Resultaten: Honderdvijfentwintig kinderen (64 vrouwen) werden geïncludeerd van wie voldoende klinische gegevens konden worden geïdentificeerd en bij wie klinische problemen toegeschreven aan JH langer dan 3 maanden aanwezig waren. Vierenzestig waren afkomstig van de polikliniek kinderreumatologie en 61 van de polikliniek hypermobiliteit. Er werden geen verschillen gevonden in de metingen tussen de twee populaties en de resultaten worden op een gecombineerde manier gepresenteerd. Driekwart van de verwijzingen kwam van kinderartsen en huisartsen, maar in slechts 10% werd hypermobiliteit herkend als mogelijke oorzaak van gewrichtsklachten. De gemiddelde leeftijd bij aanvang van de klachten was 6,2 jr en de leeftijd bij diagnose 9,0 jr, wat duidt op een vertraging van de diagnose van 2 tot 3 jaar. De belangrijkste klacht was artralgie in 74%, abnormaal lopen in 10%, duidelijke gewrichtsdeformiteit in 10% en rugpijn in 6%. De gemiddelde leeftijd bij het eerste lopen was 15,0 maanden; 48% werd beschouwd als “onhandig” en 36% als met een slechte coördinatie in de vroege kinderjaren. Twaalf procent had “klikkende” heupen bij de geboorte en 4% had een werkelijk congenitale ontwrichtbare heup. Urineweginfecties kwamen voor bij respectievelijk 13 en 6% van de vrouwelijke en mannelijke gevallen. Bij respectievelijk dertien en 14% werden spraak- en leermoeilijkheden vastgesteld. Een geschiedenis van terugkerende gewrichtsverstuikingen werd gezien bij 20% en feitelijke subluxatie/dislocatie van gewrichten bij 10%. Veertig procent had problemen ondervonden met handschrift taken, 48% had grote beperkingen van schoolse lichamelijke opvoeding activiteiten, 67% andere lichamelijke activiteiten en 41% had aanzienlijke perioden van school gemist als gevolg van de symptomen. Drieënveertig procent beschreef een geschiedenis van gemakkelijke blauwe plekken. Uit onderzoek bleek dat 94% > of =4/9 scoorde op de Beighton schaal voor gegeneraliseerde hypermobiliteit, waarbij knieën (92%), ellebogen (87%), polsen (82%), hand metacarpophalangeale gewrichten (79%), en enkels (75%) het vaakst betrokken waren.
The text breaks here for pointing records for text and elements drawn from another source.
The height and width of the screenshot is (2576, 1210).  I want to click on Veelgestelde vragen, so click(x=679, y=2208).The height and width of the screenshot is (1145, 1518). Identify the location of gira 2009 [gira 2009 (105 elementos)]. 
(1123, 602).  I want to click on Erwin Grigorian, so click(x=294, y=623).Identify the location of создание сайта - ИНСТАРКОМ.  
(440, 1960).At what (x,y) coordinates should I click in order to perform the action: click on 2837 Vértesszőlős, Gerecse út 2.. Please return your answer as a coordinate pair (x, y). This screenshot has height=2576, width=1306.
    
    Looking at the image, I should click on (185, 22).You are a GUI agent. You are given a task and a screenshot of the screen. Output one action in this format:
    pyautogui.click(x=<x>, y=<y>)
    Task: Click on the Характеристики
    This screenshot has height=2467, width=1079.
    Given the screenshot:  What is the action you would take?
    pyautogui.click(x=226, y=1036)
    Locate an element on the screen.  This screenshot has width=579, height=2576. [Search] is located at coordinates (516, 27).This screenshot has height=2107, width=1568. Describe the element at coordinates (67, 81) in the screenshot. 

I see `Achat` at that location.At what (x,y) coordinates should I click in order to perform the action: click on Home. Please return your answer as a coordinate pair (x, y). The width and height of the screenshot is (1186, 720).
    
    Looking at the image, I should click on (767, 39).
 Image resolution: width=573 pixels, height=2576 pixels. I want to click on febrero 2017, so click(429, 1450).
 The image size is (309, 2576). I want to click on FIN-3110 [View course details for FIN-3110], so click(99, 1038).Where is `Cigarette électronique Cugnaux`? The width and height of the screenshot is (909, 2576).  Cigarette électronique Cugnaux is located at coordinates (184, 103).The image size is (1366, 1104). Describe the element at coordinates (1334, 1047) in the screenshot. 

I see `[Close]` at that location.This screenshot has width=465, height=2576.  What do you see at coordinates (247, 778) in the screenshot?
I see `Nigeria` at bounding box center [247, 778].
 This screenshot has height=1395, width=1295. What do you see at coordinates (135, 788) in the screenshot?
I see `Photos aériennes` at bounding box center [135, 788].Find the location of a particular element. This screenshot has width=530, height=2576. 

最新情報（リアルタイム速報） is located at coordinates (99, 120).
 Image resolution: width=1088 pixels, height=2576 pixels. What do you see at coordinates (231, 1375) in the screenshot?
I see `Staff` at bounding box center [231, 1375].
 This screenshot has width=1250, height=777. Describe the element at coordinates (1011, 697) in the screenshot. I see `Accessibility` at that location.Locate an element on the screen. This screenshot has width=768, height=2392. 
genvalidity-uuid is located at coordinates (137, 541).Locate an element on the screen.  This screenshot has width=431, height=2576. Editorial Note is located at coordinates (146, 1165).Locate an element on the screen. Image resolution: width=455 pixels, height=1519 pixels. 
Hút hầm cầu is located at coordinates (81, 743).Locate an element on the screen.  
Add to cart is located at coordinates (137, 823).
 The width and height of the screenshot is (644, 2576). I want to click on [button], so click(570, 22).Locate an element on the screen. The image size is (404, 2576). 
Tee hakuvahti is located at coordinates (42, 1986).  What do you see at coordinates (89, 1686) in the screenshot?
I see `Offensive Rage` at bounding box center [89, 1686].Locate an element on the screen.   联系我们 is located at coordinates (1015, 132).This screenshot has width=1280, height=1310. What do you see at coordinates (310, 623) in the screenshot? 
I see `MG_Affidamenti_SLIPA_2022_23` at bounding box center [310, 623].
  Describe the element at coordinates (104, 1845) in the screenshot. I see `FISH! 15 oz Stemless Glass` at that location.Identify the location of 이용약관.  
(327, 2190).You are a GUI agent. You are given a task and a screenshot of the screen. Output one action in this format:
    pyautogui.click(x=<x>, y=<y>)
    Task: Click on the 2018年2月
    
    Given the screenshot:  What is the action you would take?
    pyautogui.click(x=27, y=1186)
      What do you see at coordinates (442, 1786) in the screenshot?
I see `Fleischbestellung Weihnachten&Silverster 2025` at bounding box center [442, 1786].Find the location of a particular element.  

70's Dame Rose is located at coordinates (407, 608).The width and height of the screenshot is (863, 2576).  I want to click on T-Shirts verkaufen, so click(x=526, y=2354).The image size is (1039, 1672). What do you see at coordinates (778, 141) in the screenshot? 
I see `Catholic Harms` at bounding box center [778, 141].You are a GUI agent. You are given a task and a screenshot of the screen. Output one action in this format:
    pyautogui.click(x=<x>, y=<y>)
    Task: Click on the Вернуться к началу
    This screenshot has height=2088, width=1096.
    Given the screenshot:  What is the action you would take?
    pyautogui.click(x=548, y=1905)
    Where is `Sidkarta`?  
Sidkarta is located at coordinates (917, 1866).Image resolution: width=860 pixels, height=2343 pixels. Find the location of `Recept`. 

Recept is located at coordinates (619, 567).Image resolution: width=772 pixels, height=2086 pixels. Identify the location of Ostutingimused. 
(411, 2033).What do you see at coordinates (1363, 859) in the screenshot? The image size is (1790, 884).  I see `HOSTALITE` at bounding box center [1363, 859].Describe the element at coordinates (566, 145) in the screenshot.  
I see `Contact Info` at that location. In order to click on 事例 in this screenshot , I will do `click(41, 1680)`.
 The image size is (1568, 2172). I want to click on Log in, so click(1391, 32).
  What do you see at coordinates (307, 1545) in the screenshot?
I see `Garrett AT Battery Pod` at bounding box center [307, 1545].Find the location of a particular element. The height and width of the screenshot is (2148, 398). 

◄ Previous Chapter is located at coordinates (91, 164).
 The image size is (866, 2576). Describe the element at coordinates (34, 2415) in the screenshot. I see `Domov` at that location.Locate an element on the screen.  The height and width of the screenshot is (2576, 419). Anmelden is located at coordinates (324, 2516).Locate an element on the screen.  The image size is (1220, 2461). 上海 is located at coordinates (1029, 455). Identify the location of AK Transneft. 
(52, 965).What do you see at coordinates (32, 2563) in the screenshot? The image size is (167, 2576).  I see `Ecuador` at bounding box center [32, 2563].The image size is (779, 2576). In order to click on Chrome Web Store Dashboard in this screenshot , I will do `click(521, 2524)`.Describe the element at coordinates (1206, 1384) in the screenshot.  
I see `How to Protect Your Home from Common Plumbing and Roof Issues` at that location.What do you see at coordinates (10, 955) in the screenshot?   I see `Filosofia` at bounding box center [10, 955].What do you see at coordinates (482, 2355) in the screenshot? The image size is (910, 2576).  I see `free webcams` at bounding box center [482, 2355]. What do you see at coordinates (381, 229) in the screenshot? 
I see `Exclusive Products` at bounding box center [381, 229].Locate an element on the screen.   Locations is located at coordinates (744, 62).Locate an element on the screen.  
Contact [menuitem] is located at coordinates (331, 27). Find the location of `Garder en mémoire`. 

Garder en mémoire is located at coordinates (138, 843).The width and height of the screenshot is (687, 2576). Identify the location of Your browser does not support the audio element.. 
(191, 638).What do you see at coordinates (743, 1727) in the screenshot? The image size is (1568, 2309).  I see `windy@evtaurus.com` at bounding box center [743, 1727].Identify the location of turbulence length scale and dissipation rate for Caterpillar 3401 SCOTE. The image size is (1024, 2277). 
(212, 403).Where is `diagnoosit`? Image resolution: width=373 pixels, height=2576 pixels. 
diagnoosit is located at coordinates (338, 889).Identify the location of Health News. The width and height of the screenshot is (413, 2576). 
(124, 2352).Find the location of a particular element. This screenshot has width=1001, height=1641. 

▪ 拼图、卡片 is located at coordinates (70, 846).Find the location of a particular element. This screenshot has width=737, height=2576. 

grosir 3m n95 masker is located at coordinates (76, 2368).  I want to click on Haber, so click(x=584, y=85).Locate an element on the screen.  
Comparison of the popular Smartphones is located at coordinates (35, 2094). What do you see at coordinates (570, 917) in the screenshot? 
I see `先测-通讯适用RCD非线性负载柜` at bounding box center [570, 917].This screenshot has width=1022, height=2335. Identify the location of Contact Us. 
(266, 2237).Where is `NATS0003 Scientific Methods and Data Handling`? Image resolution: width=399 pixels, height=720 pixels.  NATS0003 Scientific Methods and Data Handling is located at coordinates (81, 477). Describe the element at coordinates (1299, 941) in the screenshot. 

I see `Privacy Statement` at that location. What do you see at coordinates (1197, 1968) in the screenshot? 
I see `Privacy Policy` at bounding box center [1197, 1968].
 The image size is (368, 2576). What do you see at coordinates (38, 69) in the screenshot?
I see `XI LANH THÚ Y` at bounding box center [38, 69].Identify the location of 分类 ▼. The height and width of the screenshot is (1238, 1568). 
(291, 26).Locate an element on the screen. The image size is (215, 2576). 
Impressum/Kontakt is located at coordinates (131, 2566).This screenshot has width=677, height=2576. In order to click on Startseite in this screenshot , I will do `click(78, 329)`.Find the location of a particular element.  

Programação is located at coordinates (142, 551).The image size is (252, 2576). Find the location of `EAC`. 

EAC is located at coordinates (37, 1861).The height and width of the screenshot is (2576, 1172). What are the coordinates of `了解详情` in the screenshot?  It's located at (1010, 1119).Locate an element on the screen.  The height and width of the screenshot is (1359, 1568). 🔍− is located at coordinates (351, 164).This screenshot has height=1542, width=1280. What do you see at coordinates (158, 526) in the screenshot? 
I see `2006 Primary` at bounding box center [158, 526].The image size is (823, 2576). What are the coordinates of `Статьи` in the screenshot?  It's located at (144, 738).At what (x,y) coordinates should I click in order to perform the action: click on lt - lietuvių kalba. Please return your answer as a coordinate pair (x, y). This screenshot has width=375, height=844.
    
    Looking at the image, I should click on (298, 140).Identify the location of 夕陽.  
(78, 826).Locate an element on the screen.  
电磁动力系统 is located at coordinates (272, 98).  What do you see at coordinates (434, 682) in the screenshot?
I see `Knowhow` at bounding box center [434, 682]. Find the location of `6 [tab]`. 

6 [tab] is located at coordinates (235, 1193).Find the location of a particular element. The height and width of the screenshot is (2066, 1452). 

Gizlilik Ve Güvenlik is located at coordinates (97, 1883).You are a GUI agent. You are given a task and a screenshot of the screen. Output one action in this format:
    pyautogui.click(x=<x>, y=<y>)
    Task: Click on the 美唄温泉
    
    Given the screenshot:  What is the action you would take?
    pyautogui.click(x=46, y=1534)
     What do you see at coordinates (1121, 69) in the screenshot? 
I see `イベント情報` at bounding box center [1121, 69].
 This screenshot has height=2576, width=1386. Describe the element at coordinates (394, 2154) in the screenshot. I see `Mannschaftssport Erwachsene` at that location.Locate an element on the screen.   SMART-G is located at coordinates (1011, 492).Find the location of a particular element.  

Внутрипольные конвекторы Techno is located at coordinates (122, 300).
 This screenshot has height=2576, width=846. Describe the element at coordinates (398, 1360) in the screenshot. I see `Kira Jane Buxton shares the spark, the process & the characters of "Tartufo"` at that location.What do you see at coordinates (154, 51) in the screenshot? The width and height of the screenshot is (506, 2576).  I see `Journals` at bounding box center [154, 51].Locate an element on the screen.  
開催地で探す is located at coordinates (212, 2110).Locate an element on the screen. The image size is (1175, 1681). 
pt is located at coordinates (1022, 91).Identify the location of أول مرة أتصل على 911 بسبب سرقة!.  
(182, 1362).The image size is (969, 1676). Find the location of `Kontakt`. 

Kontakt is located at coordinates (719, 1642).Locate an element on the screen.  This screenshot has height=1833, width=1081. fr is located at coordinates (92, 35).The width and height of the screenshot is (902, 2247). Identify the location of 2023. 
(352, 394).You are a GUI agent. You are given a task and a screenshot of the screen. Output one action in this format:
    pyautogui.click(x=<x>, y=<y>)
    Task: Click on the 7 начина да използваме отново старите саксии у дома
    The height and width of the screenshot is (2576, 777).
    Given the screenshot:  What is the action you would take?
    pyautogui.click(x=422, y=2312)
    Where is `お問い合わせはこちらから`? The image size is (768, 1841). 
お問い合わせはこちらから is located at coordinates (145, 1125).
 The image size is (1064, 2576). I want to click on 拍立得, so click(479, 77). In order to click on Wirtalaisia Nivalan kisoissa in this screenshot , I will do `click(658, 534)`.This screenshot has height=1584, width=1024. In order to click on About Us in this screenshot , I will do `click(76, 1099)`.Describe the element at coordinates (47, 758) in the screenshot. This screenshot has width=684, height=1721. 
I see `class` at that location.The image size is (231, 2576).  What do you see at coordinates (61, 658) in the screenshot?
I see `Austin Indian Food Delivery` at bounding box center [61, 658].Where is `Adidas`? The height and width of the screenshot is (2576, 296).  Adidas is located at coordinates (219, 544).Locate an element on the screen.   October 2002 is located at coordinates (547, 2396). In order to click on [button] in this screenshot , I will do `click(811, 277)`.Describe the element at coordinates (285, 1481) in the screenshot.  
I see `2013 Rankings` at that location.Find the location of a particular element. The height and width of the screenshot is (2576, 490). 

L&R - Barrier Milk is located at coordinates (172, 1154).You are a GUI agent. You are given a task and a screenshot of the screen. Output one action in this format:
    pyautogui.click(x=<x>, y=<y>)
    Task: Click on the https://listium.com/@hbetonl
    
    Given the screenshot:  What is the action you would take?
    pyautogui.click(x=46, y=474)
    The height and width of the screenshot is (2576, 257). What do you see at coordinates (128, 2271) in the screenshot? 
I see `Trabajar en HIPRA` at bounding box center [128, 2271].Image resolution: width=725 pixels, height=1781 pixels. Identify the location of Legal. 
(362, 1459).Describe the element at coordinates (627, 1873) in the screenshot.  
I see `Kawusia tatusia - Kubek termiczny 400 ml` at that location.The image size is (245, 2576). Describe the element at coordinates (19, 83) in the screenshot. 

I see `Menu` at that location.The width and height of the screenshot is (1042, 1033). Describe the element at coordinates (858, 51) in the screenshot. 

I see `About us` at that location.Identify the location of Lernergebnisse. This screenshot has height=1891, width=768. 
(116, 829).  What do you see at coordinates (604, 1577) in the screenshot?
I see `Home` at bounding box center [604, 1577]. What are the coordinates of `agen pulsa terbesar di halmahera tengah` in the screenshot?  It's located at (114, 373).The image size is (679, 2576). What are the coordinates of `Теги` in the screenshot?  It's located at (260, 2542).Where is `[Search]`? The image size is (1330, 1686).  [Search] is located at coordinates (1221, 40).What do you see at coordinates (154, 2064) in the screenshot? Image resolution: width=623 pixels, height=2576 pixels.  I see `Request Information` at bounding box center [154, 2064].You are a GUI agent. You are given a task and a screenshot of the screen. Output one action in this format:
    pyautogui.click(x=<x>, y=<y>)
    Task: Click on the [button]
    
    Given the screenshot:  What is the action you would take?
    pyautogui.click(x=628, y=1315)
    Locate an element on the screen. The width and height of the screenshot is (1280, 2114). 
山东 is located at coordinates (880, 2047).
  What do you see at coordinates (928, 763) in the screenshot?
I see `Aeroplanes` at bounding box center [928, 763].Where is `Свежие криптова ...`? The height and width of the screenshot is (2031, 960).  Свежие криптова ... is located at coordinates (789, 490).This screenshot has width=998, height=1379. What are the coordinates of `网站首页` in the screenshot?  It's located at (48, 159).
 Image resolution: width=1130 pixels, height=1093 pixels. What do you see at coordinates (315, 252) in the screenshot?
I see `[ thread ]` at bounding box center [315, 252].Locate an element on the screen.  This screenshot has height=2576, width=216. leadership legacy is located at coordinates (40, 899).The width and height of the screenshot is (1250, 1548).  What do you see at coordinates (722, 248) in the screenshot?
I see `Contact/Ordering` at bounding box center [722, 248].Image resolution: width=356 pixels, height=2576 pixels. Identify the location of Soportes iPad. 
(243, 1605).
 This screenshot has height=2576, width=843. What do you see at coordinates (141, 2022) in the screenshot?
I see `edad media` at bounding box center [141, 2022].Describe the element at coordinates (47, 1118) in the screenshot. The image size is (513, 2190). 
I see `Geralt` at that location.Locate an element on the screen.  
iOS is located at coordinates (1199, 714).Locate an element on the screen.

Conclusies: JHS wordt slecht herkend bij kinderen met een lange vertraging in de tijd tot diagnose. Hoewel er een bias is in de verwijzing naar gewrichtssymptomen, gaat een verrassend groot deel gepaard met significante neuromusculaire en motorische ontwikkelingsproblemen. Onze patiënten met JHS vertonen ook veel overlappende kenmerken met genetische aandoeningen zoals EDS en Marfan syndroom. De vertraging in de diagnose resulteert in slechte controle van de pijn en verstoring van het normale leven thuis, scholing en lichamelijke activiteiten. Kennis van de diagnose en eenvoudige interventies zullen waarschijnlijk zeer effectief zijn in het verminderen van de morbiditeit en de kosten voor de gezondheids- en sociale diensten.